The same question has been discussed in the American courts on various occasions. In Dob v. Halsey, 16 John. Rep. 34, it was held by the court, that one partner could not apply partnership property to the payment of his own separate debt, without the assent of the other partners. On that occasion, Mr. Chief Justice Spencer stated the difference between the decision in New York, and those in England, to be merely this: that in New York the court required the separate creditor who had obtained the partnership paper for the private *232 debt of one of the partners, to show the assent of the whole firm to be bound; and that in England, the burthen of proof was on the other partners to show their want of knowledge or dissent. The learned judge added: "I can perceive no substantial difference, whether the note of a firm be taken for a private debt of one of the partners by a separate creditor of a partner, pledging the security of the firm; and taking the property of the firm, upon a purchase of one of the partners, to pay his private debt. In both cases, the act is equally injurious to the other partners. It is taking their common property to pay a private debt of one of the partners." The same doctrine has been, on various occasions, fully recognised in the supreme court of the same state. And we need do no more than refer to one of the latest: the case of Evernghim v. Ensworth, 7 Wend. Rep. 326. Indeed, it had been fully considered long before, in Livingston v. Roosevelt, 4 John. Rep. 251.

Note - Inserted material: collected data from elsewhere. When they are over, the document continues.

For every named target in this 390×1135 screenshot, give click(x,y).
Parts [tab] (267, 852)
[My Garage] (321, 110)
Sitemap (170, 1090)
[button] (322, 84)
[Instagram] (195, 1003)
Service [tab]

It is true, that the precise point now before us, does not appear to have received any direct adjudication; for in all the cases above mentioned, there was a known application of the funds or securities of the partnership to the payment of the separate debt. But we think that the true principle to be extracted from the authorities is, that one partner cannot apply the partnership funds or securities to the discharge of his own private debt without their consent; and that without their consent their title to the property is not divested in favour of such separate creditor, whether he knew it to be partnership property or not. In short, his right depends, not upon his knowledge that it was partnership property, but upon the fact, whether the other partners had assented to such disposition of it or not.

If we are right in the preceding views, they completely dispose of the second instruction. The point there put involves the additional ingredient, that the separate debt and draft of Richards, for the three thousand dollars, was, with the knowledge of the plaintiffs, (Rogers & Sons,) paid out of the partnership funds; and if so, then, unless that payment was assented to by the other partner, it was clearly invalid, and not binding upon him. It is true, that the draft of three thousand dollars was drawn on Richards alone; and, therefore, it cannot be presumed that the plaintiffs had knowledge that it was accepted by the partnership, or paid out of the partnership funds. But the question was left, and properly left to the jury to say whether the plaintiffs had such knowledge; and if they had, unless the other partner consented, the payment would be a fraud upon the partnership. *233 With the question, whether the jury have drawn a right conclusion, it is not for us to intermeddle. It was a matter fairly before them upon the evidence; and the decision upon matters of fact was their peculiar province.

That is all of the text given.